Blinkers back on Osmose for the Queen Of The Turf Stakes

It has taken former French mare Osmose nine starts to win a race in Australia but now that she has found her best form, jockey Tim Clark expects her to hold it.

A last start winner of the Epona Stakes (1900m), Osmose will drop back to 1600m for Saturday’s Queen Of The Turf Stakes at Randwick in search of her first Group 1 title.

Clark says the Tulloch Lodge five-year-old is the best she has been since arriving in Australia last year and her record could read better with a little luck.

“She has missed a few times where she has just been a bit unlucky through circumstance,” Clark said.,

“She probably should have won a race in Queensland through the winter and narrowly missed behind Deny Knowledge in the Matriarch (Stakes).

“She was knocking on the door, even first-up she just needed to build momentum a bit sooner and she wins.

“She is going better now than she has gone in her previous two preps.

“She looks better, she’s stronger and she is working fantastic.”

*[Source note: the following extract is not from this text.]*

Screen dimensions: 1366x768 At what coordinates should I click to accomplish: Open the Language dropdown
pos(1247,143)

Osmose goes into Saturday’s race with a three-week break between runs but she does need to overcome a distance drop back to a mile.

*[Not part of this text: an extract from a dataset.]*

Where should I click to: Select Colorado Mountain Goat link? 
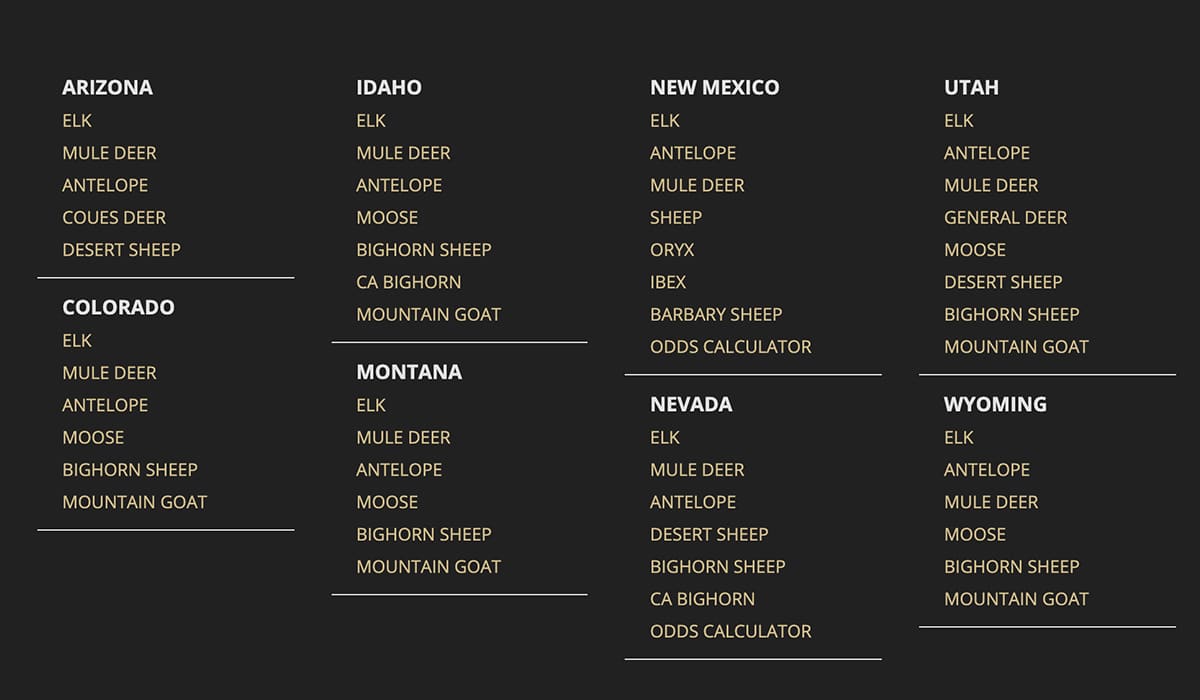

Trainers Gai Waterhouse and Adrian Bott have reapplied blinkers for that purpose and Clark believes they will have the desired effect.

“I think because she is early on in her preparation, she will (handle it). Maybe if she was a bit later on in her prep she might struggle,” he said.

“She was only second-up the other day and she is thriving at the moment too, so I think back to the mile with the blinkers on is going to be a good recipe for her.”

Waterhouse and Bott will also start Surround Stakes winner Tropical Squall after electing not to run her against the open class horses in last weekend’s Doncaster Mile (1600m).

Bott revealed they also toyed with extending her to a middle-distance in the Vinery Stud Stakes two weeks ago before settling on the Queen Of The Turf as the most suitable option.

“We were thinking about going towards the Vinery over 2000 metres and there was the option to run in the Doncaster with the light weight, but there was plenty of depth to that field,” Bott said.

“We thought sticking to the mares at this time of her career is the right thing to do, and also keeping her at the mile.

“She’s in good shape.”

Tropical Squall will be striving to become the tenth three-year-old to win the Queen Of The Turf Stakes in the past 45 years, the most recent being Alizee in 2018.

Waterhouse is the most successful trainer with seven wins, most recently in 2020 with Con Te Partiro, who she prepared in combination with Bott.